■ **Zu lösende Aufgaben**:
(A) Was hat das Digitalfunknetz laut dem Text über den Digitalfunk der Polizei gekostet?
(B) Erkläre bitte anhand des Textes über den Digitalfunk der Polizei, warum 2006 das Premierenjahr werden sollte.

Duisburg. . Nach Jahren Verzug nutzt die Polizei bundesweit jetzt hochmodernen Digitalfunk. Doch das System hat Mängel. Manche Wachen in NRW sind kaum erreichbar.
- Polizei nutzt seit einiger Zeit modernen Digitalfunk
- Doch die neue Technik macht noch Probleme
- Selbst einige Polizeiwachen in NRW sind per Digitalfunk kaum erreichbar
2006 hätte das Premierenjahr werden sollen. Als Punktlandung zur Fußball-WM wollten die deutschen Sicherheitsbehörden den Digitalfunk in Betrieb nehmen. Ein bundesweit einheitliches und abhörsicheres Kommunikationsnetz, zugänglich für Polizei, Feuerwehr und Rettungsdienste. Zehn Jahre später ist dieses Netz mit zwölf Milliarden Euro dreimal so teuer geworden wie ursprünglich veranschlagt – und seit 2015 für die Polizei in ganz Deutschland endlich einsatzbereit, beteuert das Bundesamt für den Digitalfunk (BDBOS) in Berlin.
In ganz Deutschland? Seit Dezember letzten Jahres verteilt das in NRW zuständige Landesamt für Zentrale Polizeiliche Dienste in Duisburg (LZPD) eine Broschüre an alle Polizeidienststellen, in der gezielt die Kinderkrankheiten des neuen Polizeifunks dargestellt werden.

■ **Vorliegende Angaben**:
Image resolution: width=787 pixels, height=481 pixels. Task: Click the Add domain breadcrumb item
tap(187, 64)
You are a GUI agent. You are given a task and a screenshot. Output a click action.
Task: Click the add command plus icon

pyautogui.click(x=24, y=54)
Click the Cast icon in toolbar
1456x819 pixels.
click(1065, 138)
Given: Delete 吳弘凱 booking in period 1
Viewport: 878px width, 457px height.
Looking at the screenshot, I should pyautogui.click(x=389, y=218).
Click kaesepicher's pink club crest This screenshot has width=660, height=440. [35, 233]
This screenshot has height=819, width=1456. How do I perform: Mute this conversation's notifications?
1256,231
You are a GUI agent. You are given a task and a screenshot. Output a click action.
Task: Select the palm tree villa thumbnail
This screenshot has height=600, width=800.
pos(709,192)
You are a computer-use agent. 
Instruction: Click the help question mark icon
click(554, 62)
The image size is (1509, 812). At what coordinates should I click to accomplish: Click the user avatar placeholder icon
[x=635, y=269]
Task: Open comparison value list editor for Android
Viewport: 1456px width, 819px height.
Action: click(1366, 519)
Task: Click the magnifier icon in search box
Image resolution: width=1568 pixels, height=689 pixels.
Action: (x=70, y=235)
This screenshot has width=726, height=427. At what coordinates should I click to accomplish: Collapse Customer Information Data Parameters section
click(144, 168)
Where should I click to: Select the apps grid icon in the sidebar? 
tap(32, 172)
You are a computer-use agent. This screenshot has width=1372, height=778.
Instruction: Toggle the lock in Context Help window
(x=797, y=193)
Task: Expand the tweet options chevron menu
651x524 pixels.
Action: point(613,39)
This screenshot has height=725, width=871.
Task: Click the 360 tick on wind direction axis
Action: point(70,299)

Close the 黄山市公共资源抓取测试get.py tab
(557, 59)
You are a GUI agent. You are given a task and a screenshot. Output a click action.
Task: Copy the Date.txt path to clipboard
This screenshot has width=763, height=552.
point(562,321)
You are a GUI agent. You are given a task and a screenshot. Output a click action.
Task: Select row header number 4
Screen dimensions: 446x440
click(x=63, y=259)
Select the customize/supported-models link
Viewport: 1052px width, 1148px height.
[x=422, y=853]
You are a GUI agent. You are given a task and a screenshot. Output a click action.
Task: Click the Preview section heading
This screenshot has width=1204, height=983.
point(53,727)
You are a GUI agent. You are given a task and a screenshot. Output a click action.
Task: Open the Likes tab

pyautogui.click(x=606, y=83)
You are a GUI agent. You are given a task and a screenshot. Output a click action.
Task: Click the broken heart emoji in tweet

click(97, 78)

■ **Ergebnisse je Aufgabe**:
(A) Zwölf Milliarden Euro, dreimal so viel wie ursprünglich veranschlagt.

(B) Die deutschen Sicherheitsbehörden wollten den Digitalfunk als Punktlandung zur Fußball-WM in Betrieb nehmen.